→ **WHAT YOU WILL DO**
From the line with "联系我们 (1217, 319)" to the final line of the records, every line is to be duplicated exactly, both of those lines included.

→ **MATERIAL FOR THIS EXERCISE**
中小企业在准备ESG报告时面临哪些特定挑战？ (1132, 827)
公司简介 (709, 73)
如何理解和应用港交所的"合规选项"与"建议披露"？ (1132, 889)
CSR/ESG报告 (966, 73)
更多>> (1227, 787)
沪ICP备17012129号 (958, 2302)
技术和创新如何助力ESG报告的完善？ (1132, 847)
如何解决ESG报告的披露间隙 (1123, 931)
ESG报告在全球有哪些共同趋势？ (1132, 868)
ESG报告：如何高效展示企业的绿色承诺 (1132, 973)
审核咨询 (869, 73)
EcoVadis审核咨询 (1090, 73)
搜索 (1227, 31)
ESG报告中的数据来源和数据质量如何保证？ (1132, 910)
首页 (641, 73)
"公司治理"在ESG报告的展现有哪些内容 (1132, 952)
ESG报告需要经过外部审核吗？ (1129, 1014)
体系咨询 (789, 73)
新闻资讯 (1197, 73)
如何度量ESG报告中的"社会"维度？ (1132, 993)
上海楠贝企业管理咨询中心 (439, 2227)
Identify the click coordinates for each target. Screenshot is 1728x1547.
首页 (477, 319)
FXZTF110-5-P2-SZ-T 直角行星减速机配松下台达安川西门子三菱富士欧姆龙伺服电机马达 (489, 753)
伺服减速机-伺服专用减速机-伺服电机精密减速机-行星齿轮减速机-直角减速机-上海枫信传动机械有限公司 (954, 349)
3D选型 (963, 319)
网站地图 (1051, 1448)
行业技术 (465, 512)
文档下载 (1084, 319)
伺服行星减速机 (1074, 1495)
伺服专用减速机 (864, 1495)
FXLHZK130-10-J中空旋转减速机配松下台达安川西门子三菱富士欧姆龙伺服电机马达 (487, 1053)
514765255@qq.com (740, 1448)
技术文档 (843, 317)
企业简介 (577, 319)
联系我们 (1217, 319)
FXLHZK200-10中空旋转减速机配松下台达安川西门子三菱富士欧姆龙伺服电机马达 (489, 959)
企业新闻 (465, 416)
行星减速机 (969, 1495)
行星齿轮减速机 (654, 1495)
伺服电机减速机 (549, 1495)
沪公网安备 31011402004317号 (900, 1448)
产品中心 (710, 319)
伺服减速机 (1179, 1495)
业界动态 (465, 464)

→ **RESULT OF THE EXERCISE**
联系我们 (1217, 319)
FXLHZK200-10中空旋转减速机配松下台达安川西门子三菱富士欧姆龙伺服电机马达 (489, 959)
企业新闻 (465, 416)
行星减速机 (969, 1495)
行星齿轮减速机 (654, 1495)
伺服电机减速机 (549, 1495)
沪公网安备 31011402004317号 (900, 1448)
产品中心 (710, 319)
伺服减速机 (1179, 1495)
业界动态 (465, 464)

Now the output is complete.